▶ What the task requires
When a line of the material has the word "agent" in it, copy that line.

▶ Record excerpts
● ● ● ● ●

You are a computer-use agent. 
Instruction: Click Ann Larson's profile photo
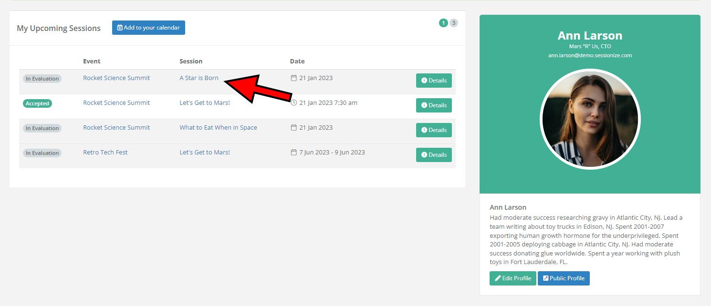(590, 119)

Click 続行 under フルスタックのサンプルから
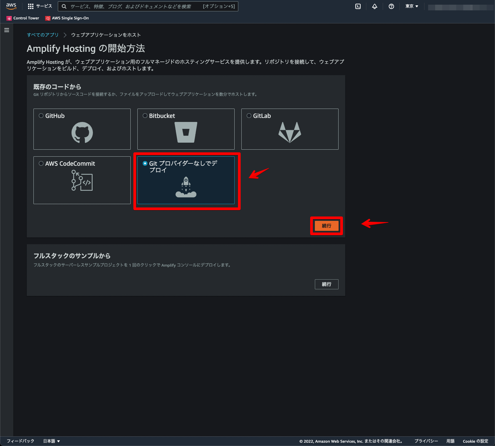tap(327, 284)
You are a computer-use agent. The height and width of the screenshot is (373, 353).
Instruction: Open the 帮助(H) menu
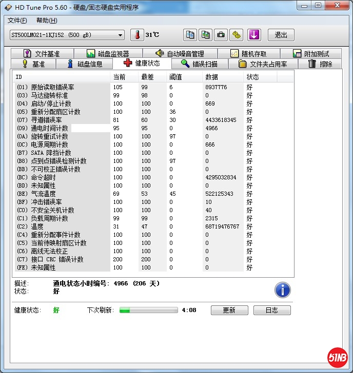click(x=47, y=20)
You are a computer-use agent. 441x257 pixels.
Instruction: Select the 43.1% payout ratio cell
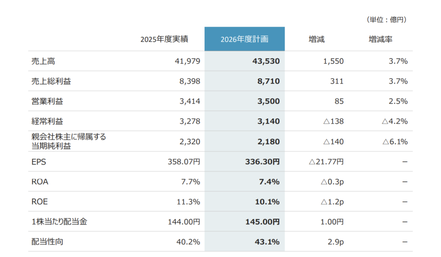tap(269, 242)
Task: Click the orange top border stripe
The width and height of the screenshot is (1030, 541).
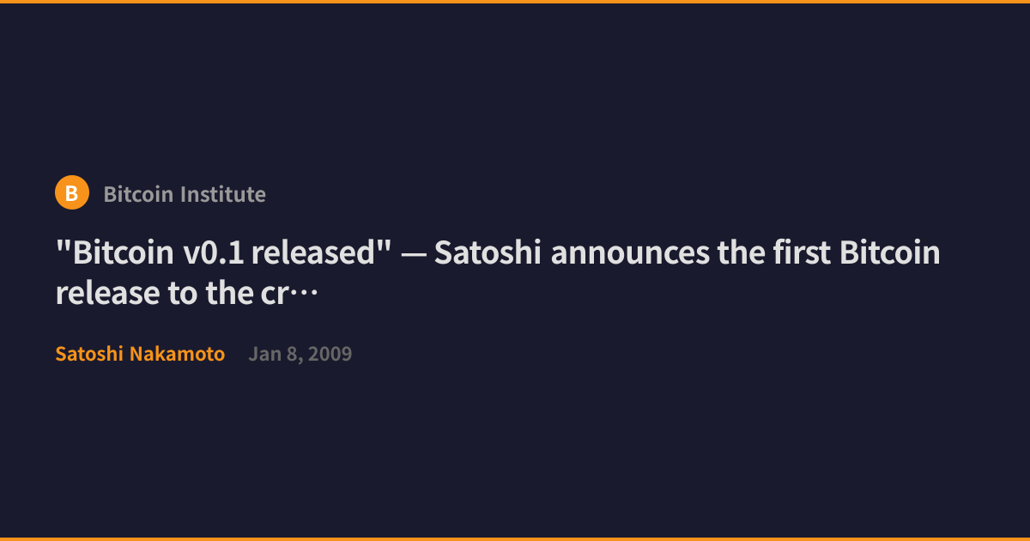Action: [515, 2]
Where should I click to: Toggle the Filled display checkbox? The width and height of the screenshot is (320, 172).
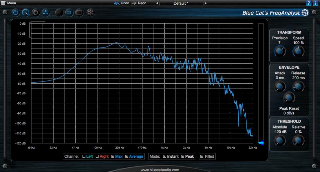pyautogui.click(x=202, y=156)
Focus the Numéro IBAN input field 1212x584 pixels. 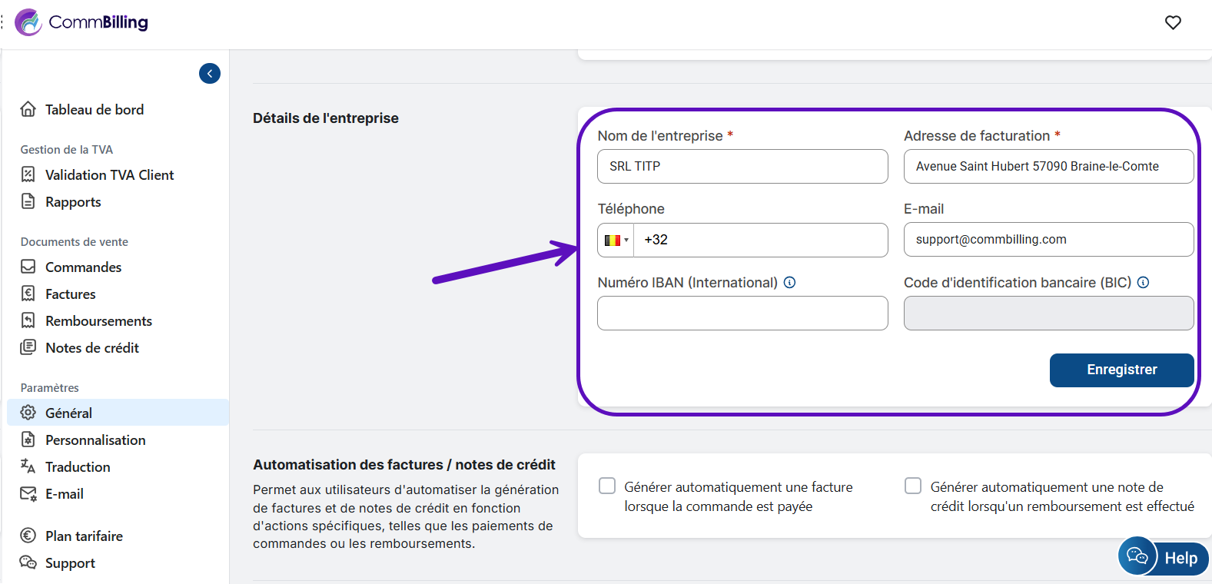[x=742, y=313]
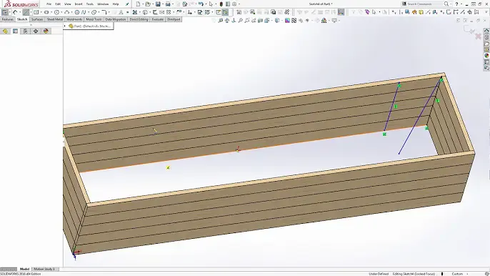Click the Smart Dimension tool icon
The width and height of the screenshot is (490, 276).
pyautogui.click(x=15, y=12)
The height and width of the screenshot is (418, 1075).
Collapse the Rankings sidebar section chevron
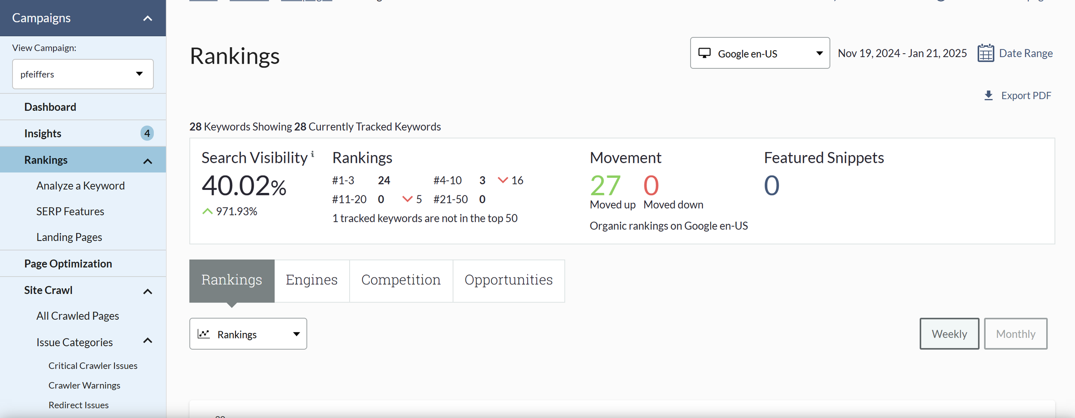[147, 161]
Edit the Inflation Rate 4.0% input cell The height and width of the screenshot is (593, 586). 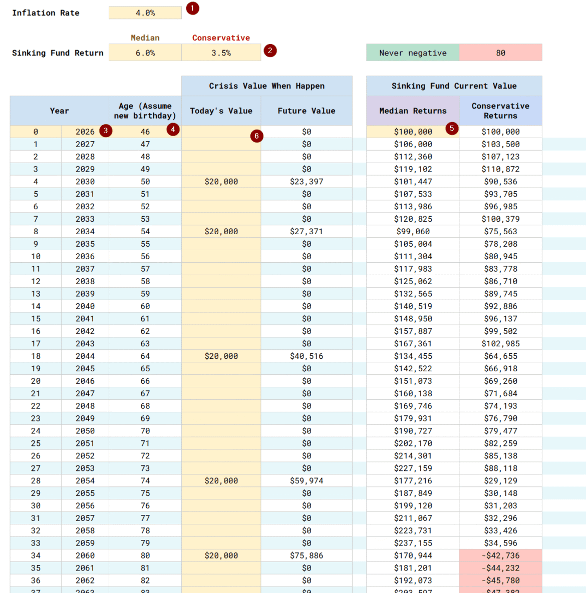coord(145,13)
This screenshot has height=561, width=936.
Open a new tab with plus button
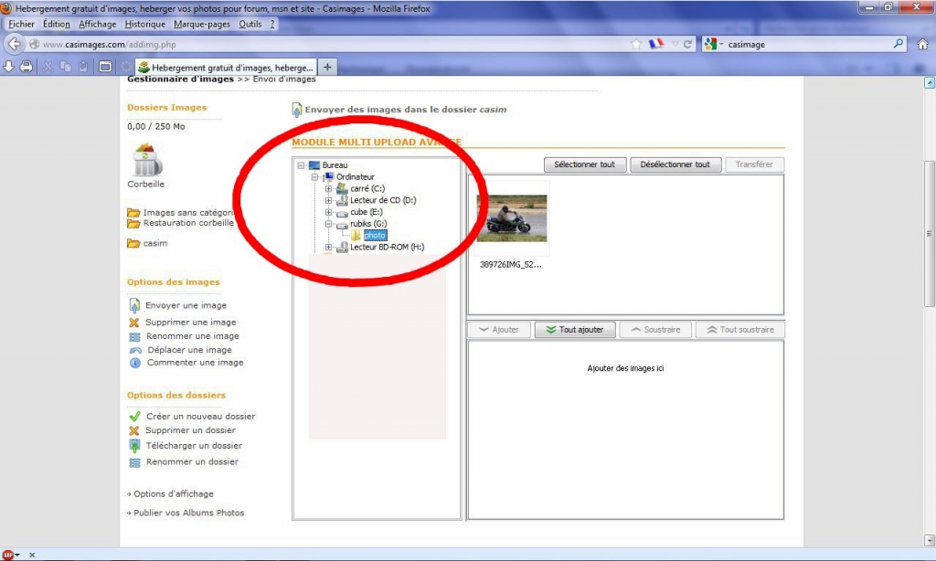(x=328, y=67)
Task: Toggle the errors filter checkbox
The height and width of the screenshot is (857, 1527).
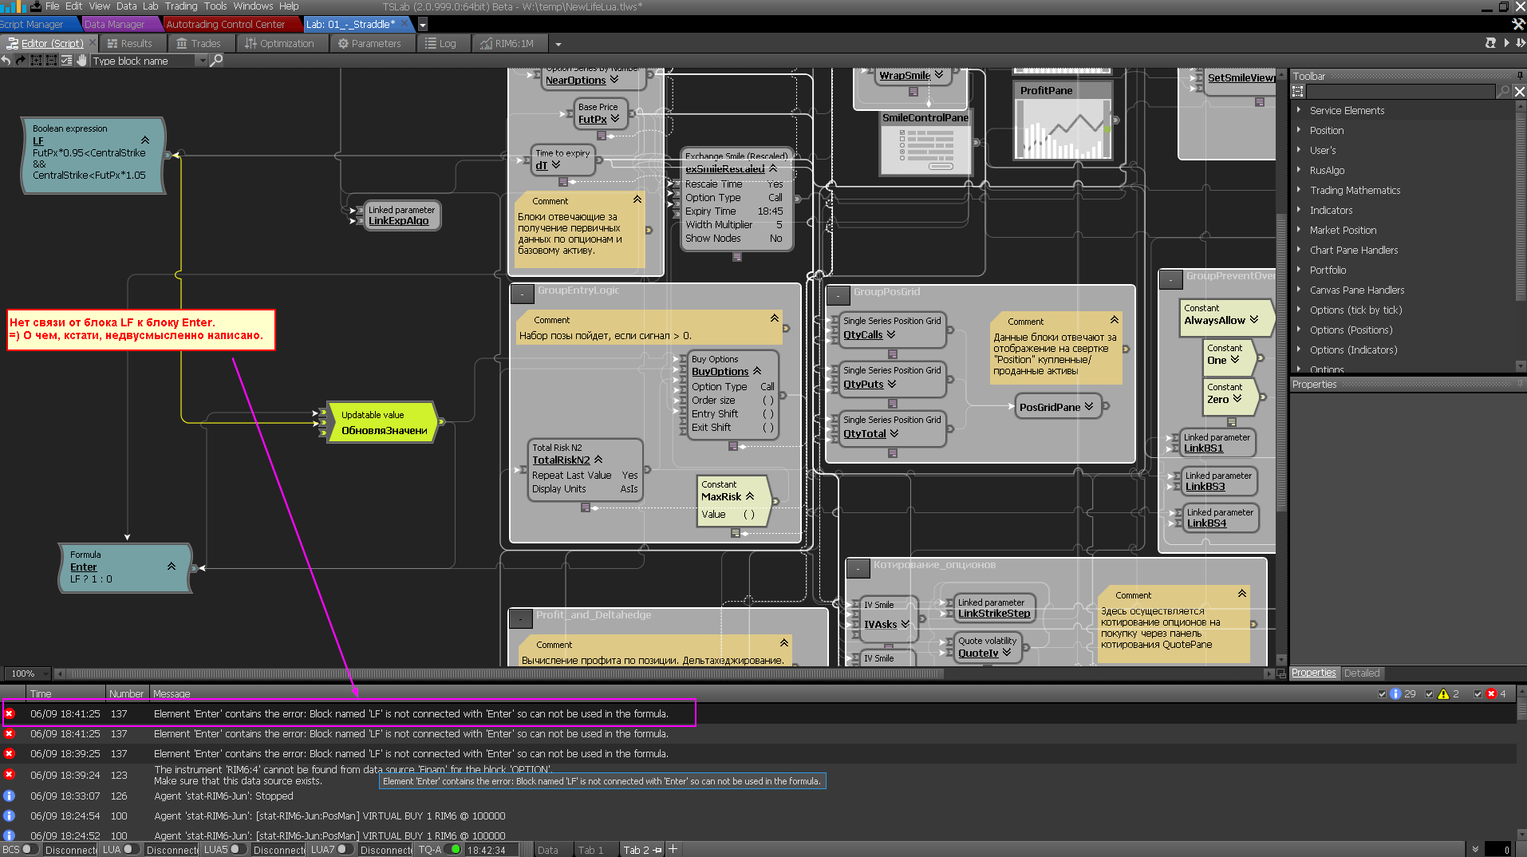Action: 1477,693
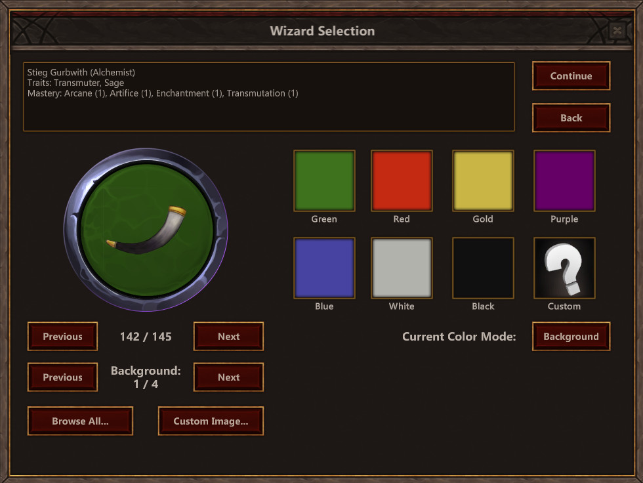Select the Green color swatch
Viewport: 643px width, 483px height.
[323, 180]
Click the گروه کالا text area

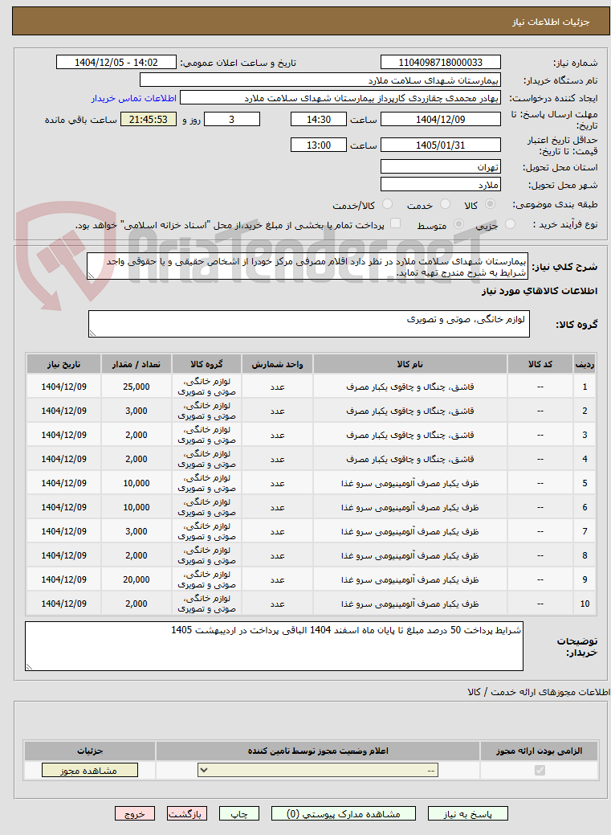(308, 324)
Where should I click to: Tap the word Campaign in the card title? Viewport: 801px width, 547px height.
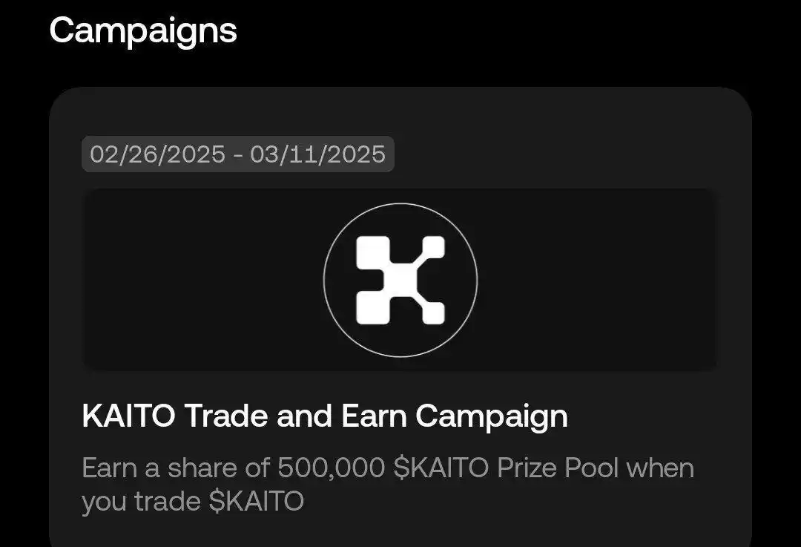tap(492, 417)
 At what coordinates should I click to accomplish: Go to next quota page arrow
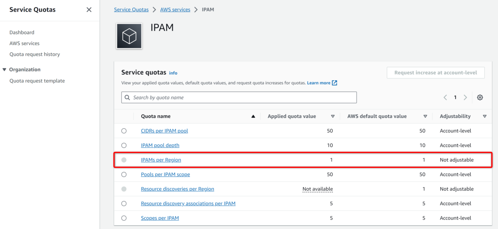tap(465, 97)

● ● ● ● ●

▶ Expected answer
You are a computer-use agent. 
You are a computer-use agent. The height and width of the screenshot is (373, 353).
You are a computer-use agent. 441x257 pixels.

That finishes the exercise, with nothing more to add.